## START Given data
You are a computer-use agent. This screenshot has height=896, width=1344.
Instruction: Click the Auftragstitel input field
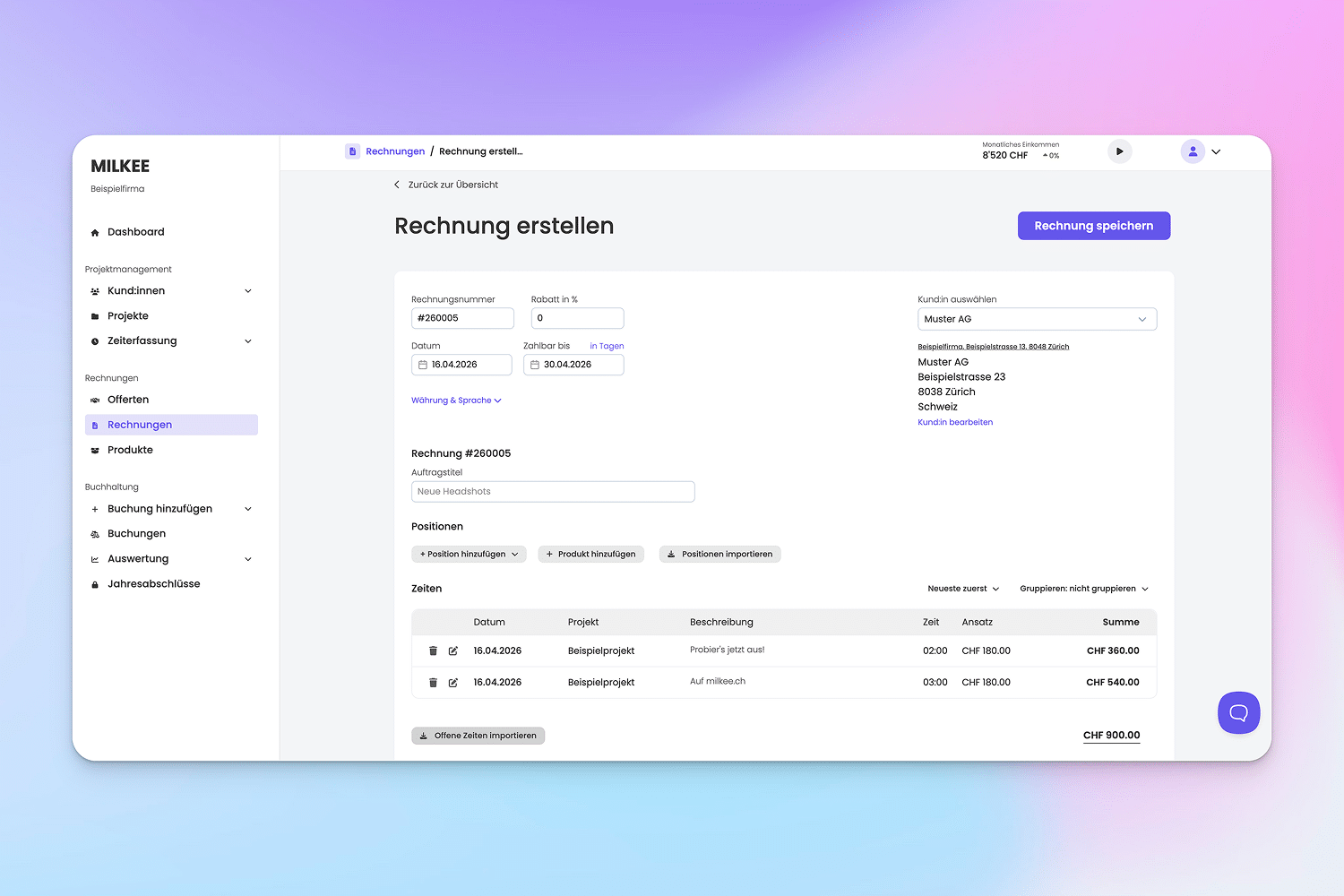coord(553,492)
## END Given data
## START Given data
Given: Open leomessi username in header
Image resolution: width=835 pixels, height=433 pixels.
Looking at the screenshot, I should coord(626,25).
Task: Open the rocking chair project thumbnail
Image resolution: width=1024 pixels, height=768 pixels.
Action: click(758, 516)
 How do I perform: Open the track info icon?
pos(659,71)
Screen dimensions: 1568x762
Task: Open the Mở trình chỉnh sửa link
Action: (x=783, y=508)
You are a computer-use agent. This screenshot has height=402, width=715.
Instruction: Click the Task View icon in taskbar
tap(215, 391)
## END Given data
▶ Required task: Lay out the lines of the entries starting at the line that contains "has height=896, width=1344." and ending at the line that contains "coord(553,492)" as a Markdown table with the columns Row and Content, one numbered row per nonblank line and no other lines included. Leave the pictures out.

▶ Exercise solution:
| Row | Content |
|---|---|
| 1 | You are a computer-use agent. This screenshot has height=896, width=1344. |
| 2 | Instruction: Click the Auftragstitel input field |
| 3 | coord(553,492) |